I was directed to a blog dedicated to debunking language shibboleths. Participating is John McWhorter – very impressive.
On that same blog is Geoff Nunberg who quotes himself writing about William Safire. I write this to show the members of the listservs I am on how restrained I am in characterizing those who “plant their flag” on some piece of absolutely pointless grammar distinction and declare themselves to be upholders of civilization and all that.
“He was no snob. You can’t imagine him comparing a poet who confused between and among with someone picking his nose at a party, the way John Simon once did. And he wasn’t susceptible to the grammatical vapors that affect writers like Lynne Truss — the people who like to describe lapses of grammar as setting their teeth on edge, making their skin crawl, or leaving them gasping for breath, as if they’d spent all their lives up till now closeted with Elizabeth and Darcy in the morning room at Pemberley. ”

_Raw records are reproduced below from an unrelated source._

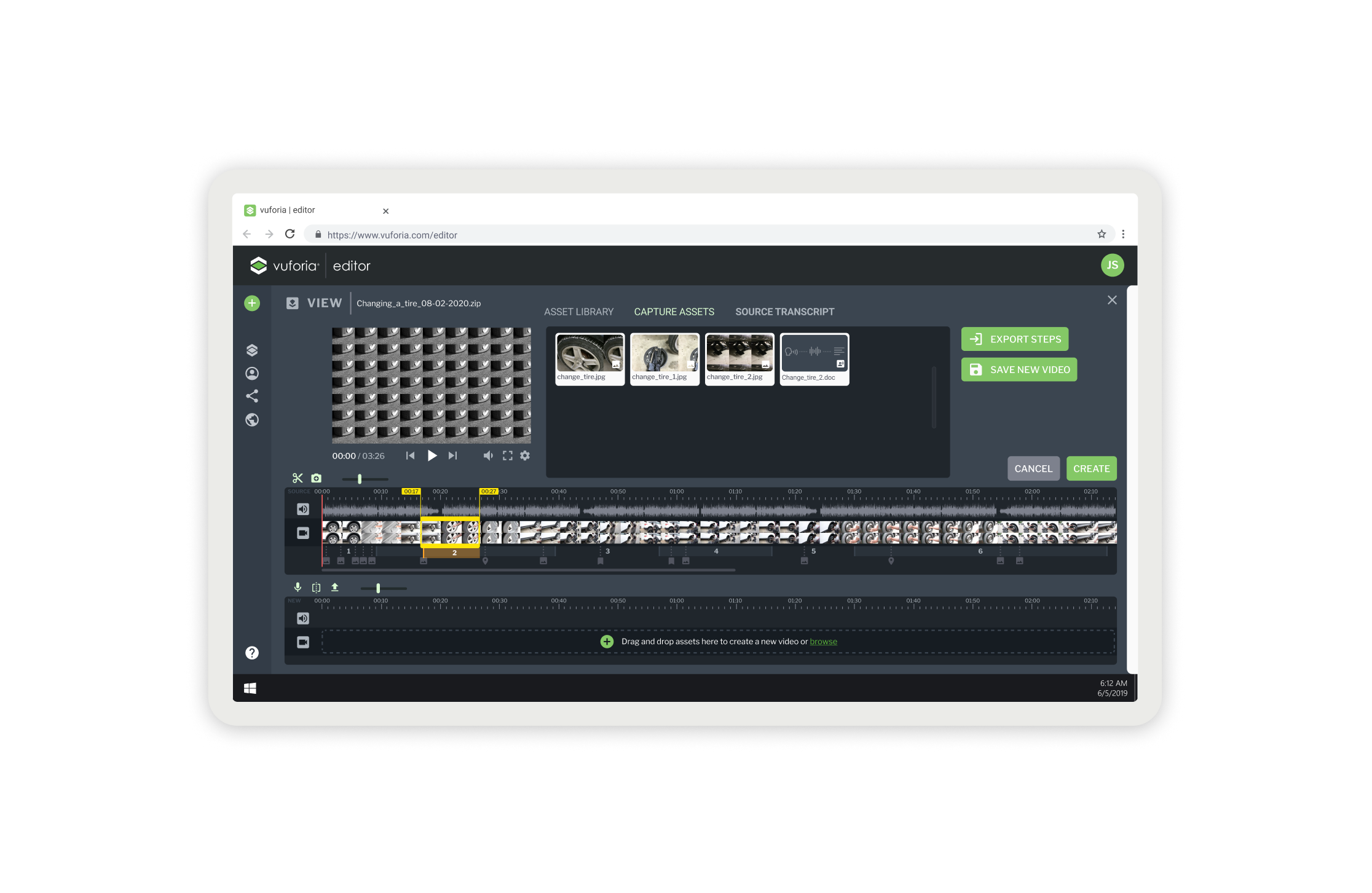This screenshot has width=1372, height=893.
Task: Open the help question mark icon
Action: click(252, 653)
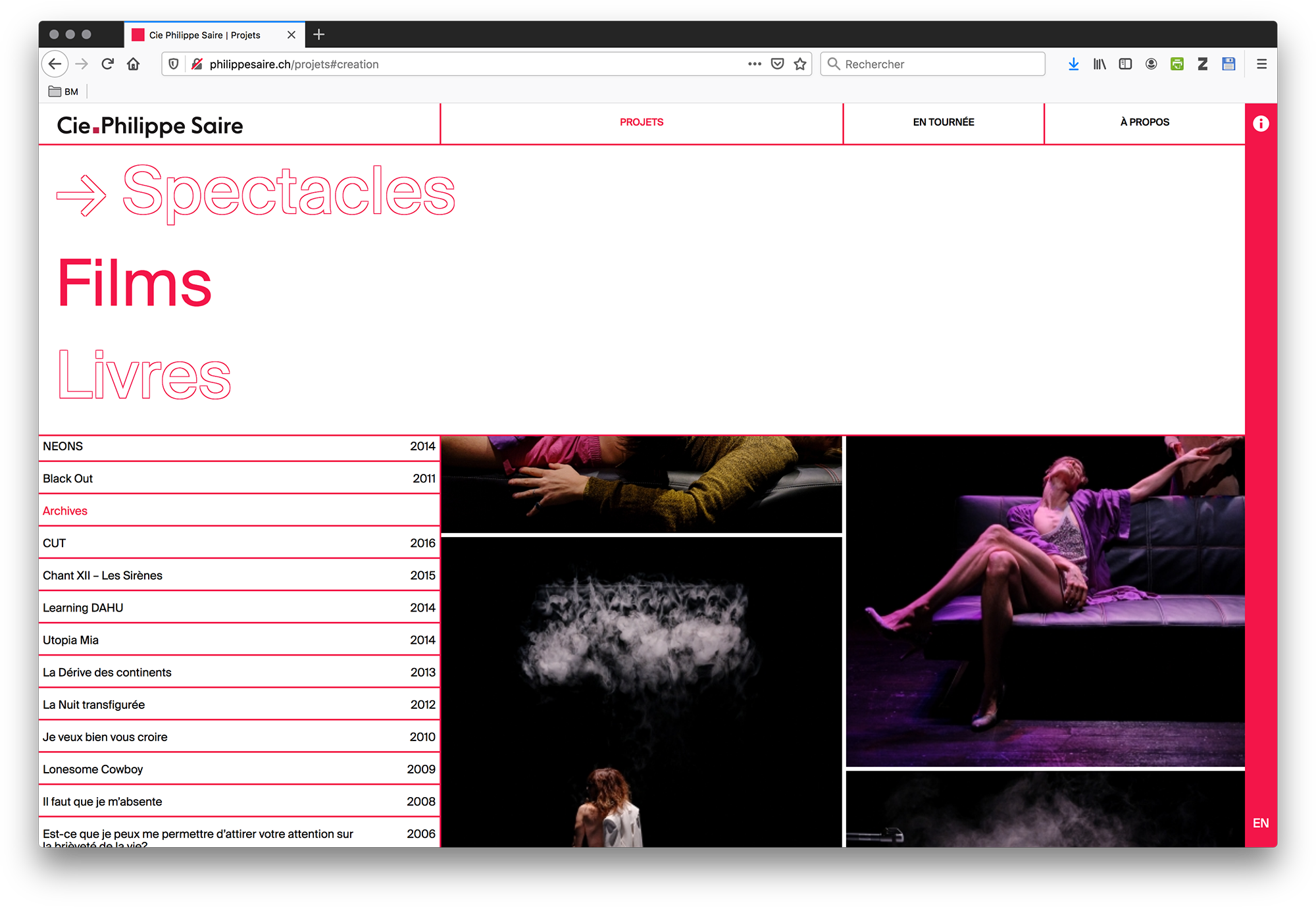Image resolution: width=1316 pixels, height=907 pixels.
Task: Open the EN TOURNÉE menu item
Action: 943,122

Now that’s mean, and as much as I enjoyed reading it, I would never write such on flteach. If you don’t know who John Simon is, suffice it to say I saw him once on the Dick Cavett show when he exclaimed in exasperation, “Well, I am not talking about people so stupid as to not know the difference between the nominative and accusative cases!” The man, a famous drama critic, has written a lot of crap about “bad English”. This reference to case grammar from a man who grew up speaking Serbo-Croatian, a language with cases, went to school in German, another language with cases, and studied Latin and Greek there, both languages with cases. But any American who can’t delineate the functions of the nominative and accusative cases is stupid. That is the sort of grammar maven we are dealing with and who fool the public into a crippling self-consciousness about their own speech.